# RAG Failure #12: The Synonymy & Jargon Disconnect

## The Problem
Organizations often use internal **Code Names**, **Acronyms**, or **Legacy Jargon** that standard Embedding Models (trained on public internet data) do not understand. 

Even if you retrieve **100% of the documents**, if the user asks about "The Billing System" and the logs only mention "Project Ledger-X", the LLM will say: *"I see no mention of a Billing System."*

## The Scenario: IT Incident Response (CMDB Mapping)
**Query:** "What is the current error rate of the **Checkout Service**?"

**The Jargon-Heavy Logs:**
1.  **Log A (The Culprit):** "**Cart-Flow-V2** is throwing 500 errors. Failure rate is **15%**."
2.  **Log B (Dependency):** "**Stripe-Adaptor** latency is normal."
3.  **Log C (Distractor):** "The **Checkout** UI team is updating the CSS styles."

**Naive RAG Failure (Even with Full Context):** 
The LLM reads all logs. 
-   It sees "Cart-Flow-V2". It doesn't know this IS the Checkout Service.
-   It sees "Checkout UI". It thinks this is the relevant doc.
-   **Result:** *"The Checkout UI is updating styles. No error rate is mentioned."* (Misses the critical incident).

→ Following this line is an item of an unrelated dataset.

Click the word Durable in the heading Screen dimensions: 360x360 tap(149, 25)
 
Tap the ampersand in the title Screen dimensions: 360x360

**KG Solution:** We load a **Service Registry** into the Graph (`Cart-Flow-V2` --[IMPLEMENTS]--> `Checkout Service`). We expand the user's query to include the technical IDs.

In [None]:
# --- Step 1: Environment Setup ---
!pip install -q langchain langchain-community langchain-huggingface faiss-cpu networkx transformers sentence-transformers accelerate bitsandbytes

In [None]:
import torch
from transformers import pipeline, AutoTokenizer, AutoModelForCausalLM
from langchain_huggingface import HuggingFacePipeline, HuggingFaceEmbeddings
import networkx as nx

# --- Step 2: Load Model ---
model_id = "TinyLlama/TinyLlama-1.1B-Chat-v1.0"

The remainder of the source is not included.